2. Auguste, le nouveau César
> Il faut replacer l’œuvre dans son contexte historique. Commande de Mécène, généreux esthète, proche de
l’empereur, les Géorgiques avaient pour but de revenir à des valeurs perdues. Le siècle précédant l’arrivée
d’Auguste au pouvoir ayant été particulièrement corrompu et violent, les artistes ont aidé le pouvoir à amorcer ce
changement. Cette vision du passage de la comète représente donc une sorte de châtiment comme le signale le vers
6 : « impiaque aeternam timuerunt saecula noctem ». La perte de l’être d’exception qu’est César ne peut
qu’entraîner ce genre de catastrophes.
> Seul un nouveau César peut rétablir une sorte d’équilibre : il s’agit d’Auguste. Le lecteur de Virgile vit dans un
empire stabilisé et apaisé. Il ne peut que comparer et apprécier la métaphore entre un passé obscur mais révolu et
un présent qui tente de rétablir un ordre social. Pour l’aider, Auguste se revendique lui-même de César puisqu’il est
aussi son fils adoptif. Plus intéressant encore, il reprend à son compte l’image de la comète. Nous pouvons citer
Virgile dans l’Enéide, VIII, v.678-681 :
Hinc Augustus agens Italos in proelia Caesar
cum patribus populoque, penatibus et magnis dis,
stans celsa in puppi; geminas cui tempora flammas
laeta uomunt patriumque aperitur uertice sidus.
D'un côté, menant les Italiens au combat, César
Auguste, entouré des pères et du peuple, avec les
pénates et les grands dieux, se dresse en haut de la
poupe ; de ses tempes bénies jaillissent deux
flammes, et l'étoile paternelle apparaît sur sa tête.
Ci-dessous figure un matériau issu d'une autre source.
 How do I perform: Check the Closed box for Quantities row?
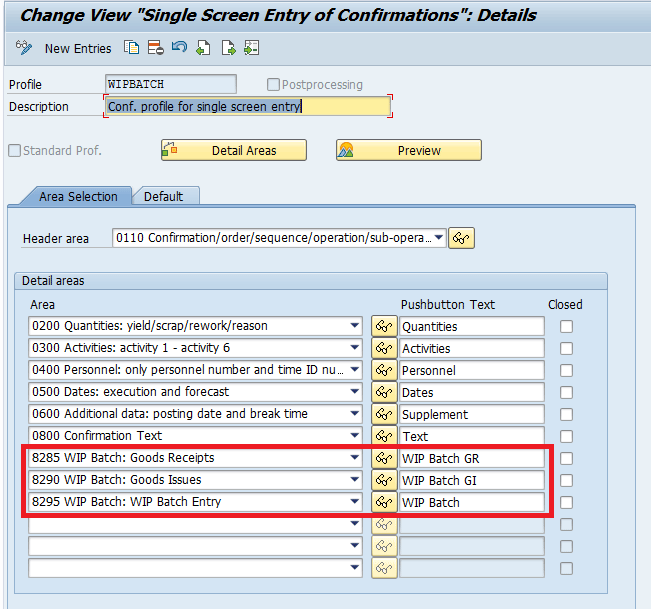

Le poète apparaît donc comme une sorte de prophète, annonciateur d’un avenir radieux.
Conclusion
Bilan du
commentaire
Ouverture
Ce texte a donc pour intérêt de mettre en avant tous les fantasmes que peuvent créer de
grands phénomènes naturels. Cependant son but n’est pas du tout d’être rigoureux. Bien au
contraire, l’hyperbole vient renforcer et nourrir l’imaginaire. Le texte ne sert donc pas ici à
instruire sur des pratiques agricoles ou sur les dangers de la nature : il sert l’intérêt politique, celui
de Rome et d’Auguste.
Virgile, avec l’Enéide, a la même visée politique. Cependant il n’est pas le seul à
« servir » le pouvoir. Ovide aussi chantera Rome en chantant l’amour (cf. le fameux anagramme
AMOR/ROMA) même si ses positions ne conviendront pas toujours à Auguste.